## What the task asks:
The data below holds the lines to copy: everything from the line containing "Task: Collapse the" to the line containing "This screenshot has height=569, width=697.", both ends included, set down exactly.

## Input records:
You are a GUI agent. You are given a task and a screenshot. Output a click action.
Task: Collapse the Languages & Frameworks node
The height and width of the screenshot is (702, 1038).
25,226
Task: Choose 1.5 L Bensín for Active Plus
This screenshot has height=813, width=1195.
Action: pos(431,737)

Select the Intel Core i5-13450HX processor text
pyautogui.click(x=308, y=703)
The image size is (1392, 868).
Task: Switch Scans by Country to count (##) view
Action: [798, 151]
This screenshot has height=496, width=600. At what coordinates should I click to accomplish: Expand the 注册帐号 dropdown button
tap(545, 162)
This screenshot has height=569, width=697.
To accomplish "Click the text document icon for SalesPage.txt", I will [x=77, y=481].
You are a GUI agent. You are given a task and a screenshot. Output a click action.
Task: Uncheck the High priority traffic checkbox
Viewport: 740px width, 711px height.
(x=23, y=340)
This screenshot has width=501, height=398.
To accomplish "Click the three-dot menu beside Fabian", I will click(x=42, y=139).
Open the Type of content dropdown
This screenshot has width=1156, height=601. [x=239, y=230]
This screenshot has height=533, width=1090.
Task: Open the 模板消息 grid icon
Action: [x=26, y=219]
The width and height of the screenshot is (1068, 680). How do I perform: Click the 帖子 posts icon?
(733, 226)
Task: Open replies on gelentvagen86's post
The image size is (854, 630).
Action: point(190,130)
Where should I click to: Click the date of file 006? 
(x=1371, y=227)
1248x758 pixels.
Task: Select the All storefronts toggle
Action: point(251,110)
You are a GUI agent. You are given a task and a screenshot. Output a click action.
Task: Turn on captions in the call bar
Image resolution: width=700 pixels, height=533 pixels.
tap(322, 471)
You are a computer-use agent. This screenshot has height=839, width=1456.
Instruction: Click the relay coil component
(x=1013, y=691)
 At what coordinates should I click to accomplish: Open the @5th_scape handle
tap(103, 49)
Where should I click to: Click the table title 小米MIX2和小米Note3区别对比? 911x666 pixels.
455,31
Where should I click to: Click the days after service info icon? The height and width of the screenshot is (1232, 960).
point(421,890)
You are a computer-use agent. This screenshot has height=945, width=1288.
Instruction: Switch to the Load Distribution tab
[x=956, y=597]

## Solution to the problem:
Task: Collapse the Languages & Frameworks node
The height and width of the screenshot is (702, 1038).
25,226
Task: Choose 1.5 L Bensín for Active Plus
This screenshot has height=813, width=1195.
Action: pos(431,737)

Select the Intel Core i5-13450HX processor text
pyautogui.click(x=308, y=703)
The image size is (1392, 868).
Task: Switch Scans by Country to count (##) view
Action: [798, 151]
This screenshot has height=496, width=600. At what coordinates should I click to accomplish: Expand the 注册帐号 dropdown button
tap(545, 162)
This screenshot has height=569, width=697.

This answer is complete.